OpenShirts is the only free solution to make a tshirt web site.
It use flashplayer to Design a custom tshirt, it is not compatible
with mobile device, but I think that it is very difficult and useless to design on phone or tablet.
OpenShirts is opensource and works on OpenCart v.1.5.x
A new html5 version was annunced a lot month ago but at today we don't have news or release date.
So I can not wait and I found a modified version that works with the last version of OpenCart 2.x (I used the 2.1.0.1)
https://github.com/m7ws/opentshirts-for-oc2

The support forum is closed, so I am open this 3D to support this latest availaible version.

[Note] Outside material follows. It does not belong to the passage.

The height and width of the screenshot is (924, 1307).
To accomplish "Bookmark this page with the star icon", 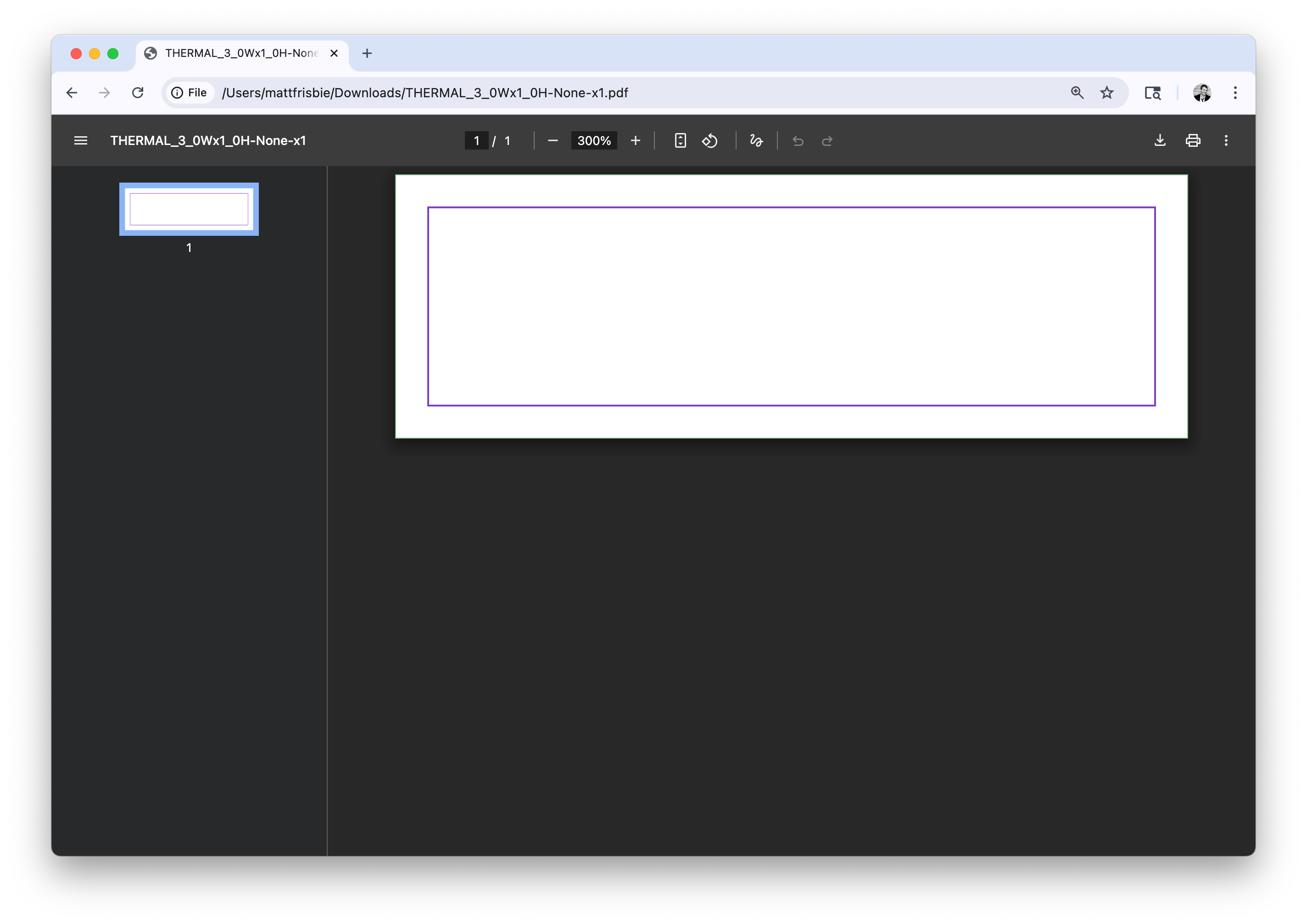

My first problem is that after the installation I got an error because I didn't set the print metod, etc.
The main problem is that in the admin panel I can not see the configuration for opentshirts. I only have the page where I can config the OpenTshirts Logo, Link, numbers of colors, etc.

can someone suggest a workaround?
What is the configuration file to solve my problem?
Someone can post a config file for Direct print and ScreenPrinting?

Thank you


----------



## drdeath19134

what web host are you using, i get error on 1.5 release " Invalid studio ID!"​


----------



## gnizitigid

https://opentshirts.com/


----------



## drdeath19134

drdeath19134 said:


> what web host are you using, i get error on 1.5 release " Invalid studio ID!"​



You are using opentshirtshosting.com ?


----------



## golinux

i use tophost
You can found answare with Google.
But this 3d is for open cart 2.x version so please don't go off topic.


----------



## golinux

Hey,
Someone use this opentshirts-oc2 version?


----------



## prteez

golinux said:


> i use tophost
> You can found answare with Google.
> But this 3d is for open cart 2.x version so please don't go off topic.


what you want to know about it?


----------



## golinux

prteez said:


> what you want to know about it?


I would know if this version is working good.

During the install process of opencart could I choose mPDO to access to database, or I need to use iMySQL for opentshirts compatibility?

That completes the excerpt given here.